AndyH, Absolutely fantastic layout :appl::smilie_daumenpos:, which should inspire people to join the insanity of Model Railroading. And in the last group of photos, I know you had to make Brian (PTC) HAPPY HAPPY HAPPY, with the Pennsy Passenger Train. Kudos to your group, and hope you go over 100K attendance.


----------



## Guest (Nov 29, 2015)

Another nice job Andy. A double header Polar Express, that's really good!!!! I notice the lead id the 2014 version.


----------



## AndyH (Sep 21, 2015)

Passenger Train Collector said:


> Another nice job Andy. A double header Polar Express, that's really good!!!! I notice the lead id the 2014 version.

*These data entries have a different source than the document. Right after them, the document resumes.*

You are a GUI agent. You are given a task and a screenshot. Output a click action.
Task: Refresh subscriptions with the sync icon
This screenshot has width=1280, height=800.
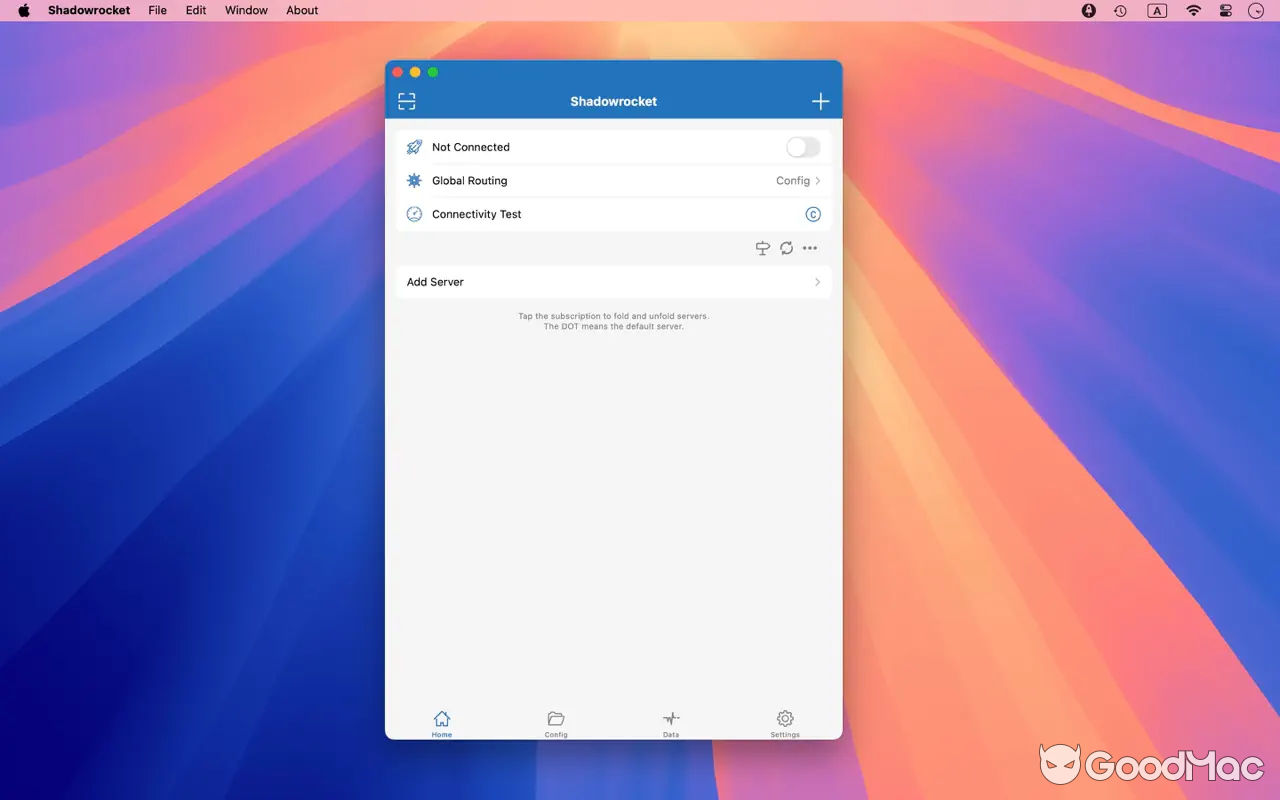point(786,248)
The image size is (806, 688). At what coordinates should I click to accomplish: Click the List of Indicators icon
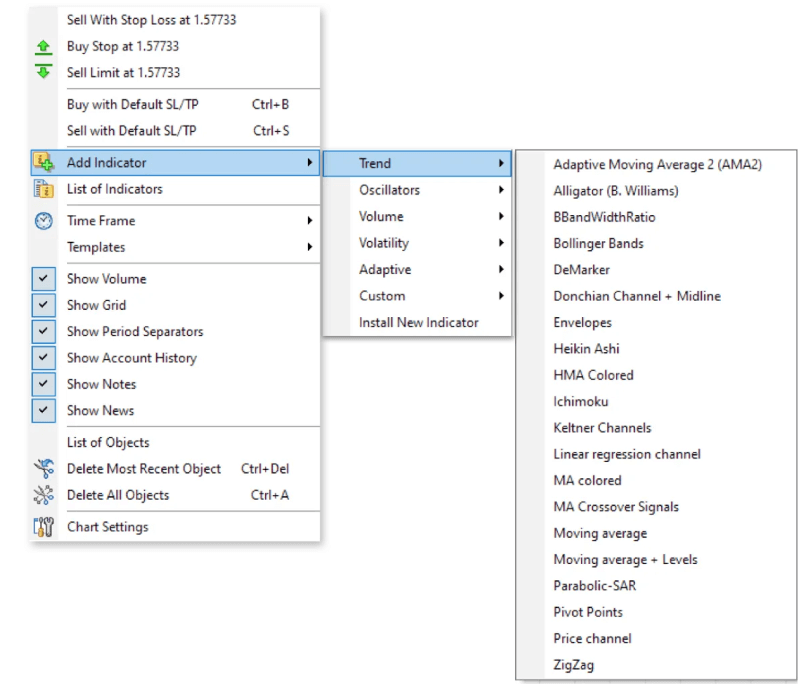(x=43, y=189)
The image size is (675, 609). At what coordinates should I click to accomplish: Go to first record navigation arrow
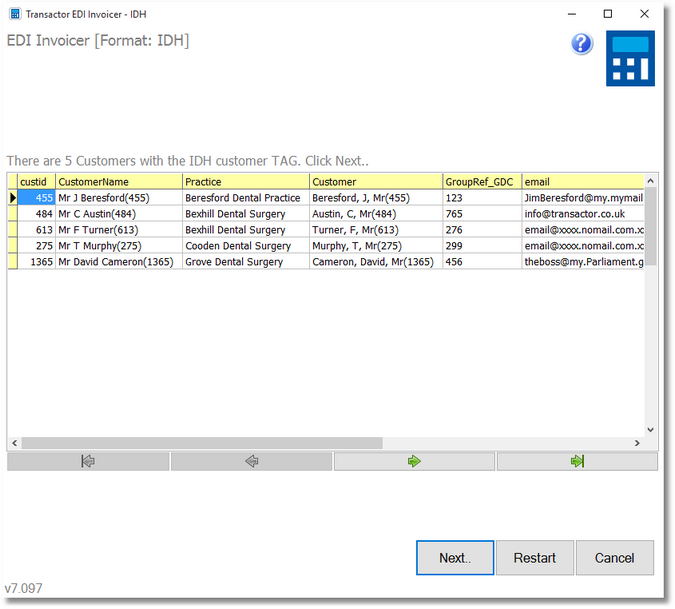point(88,462)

I also double-headed them last year, but this year I gave them both the same ID number rather than lash them up like before. The maximum sound volume on the 2014 version is so much lower than the 2010 PM version, you can't hear it very well with all of the people (my only real disappointment with the 2014 version). Running them with the same ID gives me the loud whistle and PE announcements of the 2010 version and the whistle smoke of the 2014 version. Being able to hear the whistle lets me know where the train is on the layout because there are many times we can't even see the layout for all the people. 

Andy


----------



## Pingman (Aug 18, 2015)

First, thanks for the photos; marvelous display of the hobby.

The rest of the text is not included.